The phone call that woke Dr. Bruce Ribner ’66 in the middle of the night last August was one he had been expecting for more than a decade. 

On the other end of the line, a State Department official informed him that Kent Brantly, an American doctor desperately ill with the Ebola virus, was being airlifted from Liberia and would arrive in the morning at Emory University Medical Center in Atlanta, where Ribner directs the Serious Communicable Disease Unit. Two days later, an American nurse, Nancy Writebol, also was airlifted from Liberia with a confirmed case of Ebola. 

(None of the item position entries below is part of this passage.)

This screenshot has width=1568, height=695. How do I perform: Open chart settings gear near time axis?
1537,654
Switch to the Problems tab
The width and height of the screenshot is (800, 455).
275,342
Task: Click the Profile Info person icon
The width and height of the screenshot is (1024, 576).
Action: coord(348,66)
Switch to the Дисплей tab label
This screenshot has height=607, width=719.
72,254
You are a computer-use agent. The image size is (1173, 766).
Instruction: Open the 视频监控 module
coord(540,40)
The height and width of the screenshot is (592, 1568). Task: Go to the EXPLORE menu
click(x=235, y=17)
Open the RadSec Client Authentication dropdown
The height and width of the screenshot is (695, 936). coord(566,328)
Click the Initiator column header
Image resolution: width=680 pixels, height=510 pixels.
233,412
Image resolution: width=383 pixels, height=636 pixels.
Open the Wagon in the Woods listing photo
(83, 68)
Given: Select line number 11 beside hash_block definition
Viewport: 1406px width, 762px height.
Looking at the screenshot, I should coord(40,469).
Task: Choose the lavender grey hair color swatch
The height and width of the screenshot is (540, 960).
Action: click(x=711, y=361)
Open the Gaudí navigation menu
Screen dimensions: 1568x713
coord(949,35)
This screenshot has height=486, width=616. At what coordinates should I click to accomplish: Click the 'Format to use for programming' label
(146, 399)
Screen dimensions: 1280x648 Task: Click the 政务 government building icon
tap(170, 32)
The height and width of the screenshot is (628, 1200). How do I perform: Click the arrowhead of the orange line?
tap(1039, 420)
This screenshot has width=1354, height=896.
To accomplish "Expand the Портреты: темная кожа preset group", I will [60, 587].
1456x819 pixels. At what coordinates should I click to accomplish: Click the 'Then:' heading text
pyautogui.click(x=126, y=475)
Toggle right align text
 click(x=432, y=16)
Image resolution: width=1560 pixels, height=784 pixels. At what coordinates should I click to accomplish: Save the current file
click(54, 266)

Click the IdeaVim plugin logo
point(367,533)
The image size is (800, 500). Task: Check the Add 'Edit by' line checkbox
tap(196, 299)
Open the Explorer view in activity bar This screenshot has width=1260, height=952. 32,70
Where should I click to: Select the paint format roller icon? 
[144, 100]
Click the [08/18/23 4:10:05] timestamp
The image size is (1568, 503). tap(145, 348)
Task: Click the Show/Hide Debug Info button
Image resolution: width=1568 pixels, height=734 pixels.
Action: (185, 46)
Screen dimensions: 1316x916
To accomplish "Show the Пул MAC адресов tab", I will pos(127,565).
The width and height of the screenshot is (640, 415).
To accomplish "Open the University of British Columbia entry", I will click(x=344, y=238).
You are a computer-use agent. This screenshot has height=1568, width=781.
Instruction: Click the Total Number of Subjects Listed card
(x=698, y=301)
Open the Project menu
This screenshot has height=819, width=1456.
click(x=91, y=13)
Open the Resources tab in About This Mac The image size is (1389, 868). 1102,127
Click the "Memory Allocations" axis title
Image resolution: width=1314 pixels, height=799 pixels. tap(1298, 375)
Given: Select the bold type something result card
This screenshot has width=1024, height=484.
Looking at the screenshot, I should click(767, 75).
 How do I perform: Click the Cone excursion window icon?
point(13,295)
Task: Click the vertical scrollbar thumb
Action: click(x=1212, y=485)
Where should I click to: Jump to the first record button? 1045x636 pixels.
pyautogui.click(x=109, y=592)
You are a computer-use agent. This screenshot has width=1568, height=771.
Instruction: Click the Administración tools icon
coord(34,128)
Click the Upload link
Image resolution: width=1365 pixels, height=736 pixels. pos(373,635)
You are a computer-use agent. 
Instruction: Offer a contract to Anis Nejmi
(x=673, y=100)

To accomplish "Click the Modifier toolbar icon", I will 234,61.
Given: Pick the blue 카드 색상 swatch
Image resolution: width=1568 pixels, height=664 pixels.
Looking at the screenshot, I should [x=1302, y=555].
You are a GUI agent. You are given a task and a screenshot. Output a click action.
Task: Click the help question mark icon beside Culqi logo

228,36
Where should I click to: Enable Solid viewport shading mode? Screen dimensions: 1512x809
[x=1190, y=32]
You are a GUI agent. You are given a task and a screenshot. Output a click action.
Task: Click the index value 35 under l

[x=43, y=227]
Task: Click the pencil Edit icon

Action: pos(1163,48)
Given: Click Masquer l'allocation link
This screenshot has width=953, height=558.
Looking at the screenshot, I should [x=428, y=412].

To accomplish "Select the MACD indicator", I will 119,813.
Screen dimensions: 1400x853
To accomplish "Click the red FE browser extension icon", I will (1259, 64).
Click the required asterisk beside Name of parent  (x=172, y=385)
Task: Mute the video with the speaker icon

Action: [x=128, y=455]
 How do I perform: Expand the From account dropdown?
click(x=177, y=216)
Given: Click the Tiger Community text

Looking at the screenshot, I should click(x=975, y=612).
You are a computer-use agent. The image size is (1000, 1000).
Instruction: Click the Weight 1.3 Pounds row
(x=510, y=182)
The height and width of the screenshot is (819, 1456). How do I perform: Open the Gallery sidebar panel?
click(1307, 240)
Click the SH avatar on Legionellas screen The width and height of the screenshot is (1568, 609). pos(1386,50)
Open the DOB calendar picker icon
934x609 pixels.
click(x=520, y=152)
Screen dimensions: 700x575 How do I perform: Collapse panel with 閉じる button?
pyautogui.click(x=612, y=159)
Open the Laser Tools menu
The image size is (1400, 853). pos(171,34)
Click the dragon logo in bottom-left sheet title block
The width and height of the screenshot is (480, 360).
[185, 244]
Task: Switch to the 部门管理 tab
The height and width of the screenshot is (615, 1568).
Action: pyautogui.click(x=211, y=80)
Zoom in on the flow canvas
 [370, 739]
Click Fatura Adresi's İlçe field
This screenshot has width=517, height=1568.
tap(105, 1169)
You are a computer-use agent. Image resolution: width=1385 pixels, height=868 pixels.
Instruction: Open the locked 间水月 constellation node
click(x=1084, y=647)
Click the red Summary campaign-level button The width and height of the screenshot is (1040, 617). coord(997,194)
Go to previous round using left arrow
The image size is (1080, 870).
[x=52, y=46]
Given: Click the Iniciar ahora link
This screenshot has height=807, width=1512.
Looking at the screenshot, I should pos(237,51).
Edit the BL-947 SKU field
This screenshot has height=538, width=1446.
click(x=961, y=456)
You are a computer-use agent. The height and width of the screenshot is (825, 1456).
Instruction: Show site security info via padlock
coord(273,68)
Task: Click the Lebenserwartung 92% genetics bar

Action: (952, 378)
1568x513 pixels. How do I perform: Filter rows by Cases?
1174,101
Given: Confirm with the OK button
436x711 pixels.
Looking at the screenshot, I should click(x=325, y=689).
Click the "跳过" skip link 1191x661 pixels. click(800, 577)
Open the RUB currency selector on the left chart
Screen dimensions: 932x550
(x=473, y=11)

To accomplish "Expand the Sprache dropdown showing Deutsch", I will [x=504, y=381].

After two weeks of treatment, Writebol was discharged, fully recovered, and Brantly soon followed. At a joyous press conference, Brantly and Ribner took turns before the cameras, Ribner playfully sporting a necktie studded with images of the Ebola virus. “Today is a miraculous day,” said Brantly, who, like Writebol, was working with the humanitarian group Samaritan’s Purse. “You treated me with expertise and yet with such tenderness and compassion.” When he finished speaking, he hugged Ribner and each member of the Ebola team — a statement to anyone watching. 

Ribner has received three Ebola calls since then: two more health-care workers returning from Africa and a nurse, Amber Vinson, who became infected while treating an Ebola patient who died at a Dallas hospital. As of mid-January, all five patients who had been transported to Emory’s facility had recovered. Others have been treated (with one death) at similar biocontainment units in Maryland and Nebraska, at Bellevue Hospital in New York City, and in Europe. Although new cases of Ebola continue to be reported in West Africa, where more than 9,000 people have died, physicians have shown that the disease can be cured if treated early and aggressively. 

Brantly and Writebol were the first Ebola patients treated in an American hospital, but Ribner, an epidemiologist and leading infectious-disease specialist, says he hesitated for only an instant before agreeing to accept them. His team’s work prompted Time magazine to include him among the Ebola responders collectively named as the magazine’s 2014 Person of the Year. 

The only casualty in Ribner’s unit at Emory seems to have been his mail. The doctor routinely put in 16-hour days last summer and fall, treating sick patients, responding to press inquiries, revising treatment protocols, educating colleagues around the world, and trying to reassure the public — with mixed success — that there was no cause for panic. By early December, unopened magazines and correspondence were piled nearly two feet high in his cramped office, and a burgeoning collection of empty water bottles sat unrecycled on a nearby filing cabinet. Still, he made time to sit back and describe the long preparation for an outbreak he had known would come one day.

The disease did not even have a name until 1976, when a case was diagnosed near the Ebola (“black”) River in what is now the Democratic Republic of Congo. There have been nearly two dozen Ebola outbreaks since then, most in Central Africa. The current one is the largest, and the first since 1994 to originate in West Africa, where it has spread across six countries and infected more than 20,000 people. Epidemiologists believe this outbreak originated in Guinea when a 2-year-old boy was bitten by an infected bat.

Ebola is a viral hemorrhagic fever. Symptoms, which appear from two to 21 days after exposure, begin with fever, aches, and abdominal pain. They can be mistaken for malaria or the flu, but worsen rapidly. In a full-blown case, a patient may disgorge 10 quarts of fluid a day, causing severe dehydration and straining the bowels and vascular system to the breaking point. Then the patient begins to bleed from every orifice, including the eyes, ears, and nose. Death, from shock and organ failure, typically arrives about eight agonizing days after the onset of symptoms.

Fortunately, Ebola is not easy to contract, a point that Ribner and other epidemiologists emphasized repeatedly last summer and fall. It is spread only by direct contact with the bodily fluids of an infected person, much like hepatitis or HIV. In that sense, it is much less contagious than airborne viruses such as the flu, which infect and kill many more people each year. 

Ribner did not specifically have Ebola in mind when he formed Emory’s biocontainment unit shortly after he joined the hospital in late 2000, but intended that it be equipped to treat any infectious disease, from SARS to plague or smallpox. Atlanta is home to the federal Centers for Disease Control and Prevention (CDC) as well as the world’s busiest airport, and Ribner was alarmed that there was no facility in the area equipped to quarantine and care for someone arriving with a highly infectious disease. 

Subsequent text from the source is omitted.